• TEXT UNDER STUDY:
__________

Anniversaries, Pt. II
The second anniversary of this week has slightly more personal resonance than the mass suicides at Jonestown.Friday, November 22, 1963 was my eighth birthday. I have now out-lived the man who was shot this day, who died at the age of 46. I don't know if it was a lone gunman or a conspiracy involving everyone from J. Edgar Hoover to Fidel Castro. All I knew then was the President had been shot. John F. Kennedy had been assasinated on my eighth birthday.
Many of my friends who are the same age have a memory of hearing the announcement in school. My memory is of watching Uncle Walter deliver the news once I got home. There's a good possibility my memory betrays me, for Kennedy died around 1:30 p.m. Central Standard Time. Seems like we watched the funeral at school, but my memory may be playing me false there as well.
I don't recall that I was very much aware of Kennedy or national politics prior to his death. I would have been a rare eight year-old if I had been. But I did get caught up in the hagiography following his death — to the point that I felt very conflicted about the coincidence of my birthday falling on the date of his assasination. This became so extreme that I announced that I did not want to celebrate my birthday.

__________

• APPLY WHAT YOU READ:
(a) Name every person the anniversary post mentions by name.
(b) Reproduce the anniversary post between "Anniversaries, Pt. II" and "there as well.", inclusive.

__________

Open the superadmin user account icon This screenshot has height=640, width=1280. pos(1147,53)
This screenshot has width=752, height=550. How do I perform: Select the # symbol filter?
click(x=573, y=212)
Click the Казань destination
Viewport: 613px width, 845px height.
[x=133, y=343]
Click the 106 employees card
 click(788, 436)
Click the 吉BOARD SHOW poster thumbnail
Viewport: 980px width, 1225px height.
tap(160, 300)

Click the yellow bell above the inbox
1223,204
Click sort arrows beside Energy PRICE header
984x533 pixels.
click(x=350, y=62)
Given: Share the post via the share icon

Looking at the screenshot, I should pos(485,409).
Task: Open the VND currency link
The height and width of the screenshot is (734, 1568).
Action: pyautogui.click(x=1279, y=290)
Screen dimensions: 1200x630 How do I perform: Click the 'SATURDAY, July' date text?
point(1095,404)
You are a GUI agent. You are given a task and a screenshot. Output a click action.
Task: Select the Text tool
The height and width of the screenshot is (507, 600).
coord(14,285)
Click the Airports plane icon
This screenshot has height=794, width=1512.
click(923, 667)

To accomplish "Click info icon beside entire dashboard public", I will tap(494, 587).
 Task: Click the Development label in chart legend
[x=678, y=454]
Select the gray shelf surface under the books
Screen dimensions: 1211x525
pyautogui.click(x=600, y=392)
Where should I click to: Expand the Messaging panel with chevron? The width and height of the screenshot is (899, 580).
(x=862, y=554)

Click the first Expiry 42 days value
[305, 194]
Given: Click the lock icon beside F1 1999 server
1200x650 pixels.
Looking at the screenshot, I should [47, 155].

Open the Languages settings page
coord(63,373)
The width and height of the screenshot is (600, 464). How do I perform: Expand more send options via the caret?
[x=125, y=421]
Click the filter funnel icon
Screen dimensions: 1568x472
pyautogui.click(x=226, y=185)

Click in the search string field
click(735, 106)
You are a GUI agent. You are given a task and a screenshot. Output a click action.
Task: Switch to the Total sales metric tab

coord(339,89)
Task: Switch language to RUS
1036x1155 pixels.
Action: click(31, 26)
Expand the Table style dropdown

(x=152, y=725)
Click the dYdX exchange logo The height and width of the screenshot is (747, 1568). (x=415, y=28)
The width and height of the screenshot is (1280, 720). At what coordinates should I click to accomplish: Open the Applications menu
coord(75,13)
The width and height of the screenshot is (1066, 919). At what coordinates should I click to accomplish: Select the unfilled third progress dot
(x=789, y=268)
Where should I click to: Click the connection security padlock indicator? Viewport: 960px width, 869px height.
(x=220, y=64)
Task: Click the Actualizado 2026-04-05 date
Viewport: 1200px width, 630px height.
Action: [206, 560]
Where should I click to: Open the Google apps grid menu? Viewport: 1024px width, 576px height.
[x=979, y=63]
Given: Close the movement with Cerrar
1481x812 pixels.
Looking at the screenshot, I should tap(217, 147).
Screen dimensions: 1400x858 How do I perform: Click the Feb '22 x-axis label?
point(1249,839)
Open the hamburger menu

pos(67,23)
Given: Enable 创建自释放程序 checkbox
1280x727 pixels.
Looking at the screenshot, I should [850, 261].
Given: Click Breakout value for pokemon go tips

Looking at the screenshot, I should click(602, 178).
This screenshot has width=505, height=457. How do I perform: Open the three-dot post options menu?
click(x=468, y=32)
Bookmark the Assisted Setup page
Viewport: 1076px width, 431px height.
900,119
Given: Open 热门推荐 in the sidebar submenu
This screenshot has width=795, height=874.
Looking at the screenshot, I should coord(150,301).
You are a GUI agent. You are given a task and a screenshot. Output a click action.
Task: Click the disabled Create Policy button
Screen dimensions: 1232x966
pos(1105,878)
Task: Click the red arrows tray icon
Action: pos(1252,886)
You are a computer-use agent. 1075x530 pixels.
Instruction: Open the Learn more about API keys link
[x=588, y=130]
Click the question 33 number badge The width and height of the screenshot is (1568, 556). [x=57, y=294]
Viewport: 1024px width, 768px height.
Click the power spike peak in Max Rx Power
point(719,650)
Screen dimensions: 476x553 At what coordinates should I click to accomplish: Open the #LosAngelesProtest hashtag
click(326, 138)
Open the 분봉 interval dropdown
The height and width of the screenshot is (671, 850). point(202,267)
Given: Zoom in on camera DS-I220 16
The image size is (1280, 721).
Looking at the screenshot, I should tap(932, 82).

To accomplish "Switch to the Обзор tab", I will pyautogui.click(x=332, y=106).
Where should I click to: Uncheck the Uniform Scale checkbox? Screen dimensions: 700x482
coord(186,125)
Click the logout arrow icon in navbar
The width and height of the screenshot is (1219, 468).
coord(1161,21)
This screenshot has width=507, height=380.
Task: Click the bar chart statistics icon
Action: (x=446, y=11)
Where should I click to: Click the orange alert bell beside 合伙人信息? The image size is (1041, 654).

__________

• TASK RESULTS:
(a) J. Edgar Hoover, Fidel Castro, John F. Kennedy, Uncle Walter

(b)
Anniversaries, Pt. II
The second anniversary of this week has slightly more personal resonance than the mass suicides at Jonestown.Friday, November 22, 1963 was my eighth birthday. I have now out-lived the man who was shot this day, who died at the age of 46. I don't know if it was a lone gunman or a conspiracy involving everyone from J. Edgar Hoover to Fidel Castro. All I knew then was the President had been shot. John F. Kennedy had been assasinated on my eighth birthday.
Many of my friends who are the same age have a memory of hearing the announcement in school. My memory is of watching Uncle Walter deliver the news once I got home. There's a good possibility my memory betrays me, for Kennedy died around 1:30 p.m. Central Standard Time. Seems like we watched the funeral at school, but my memory may be playing me false there as well.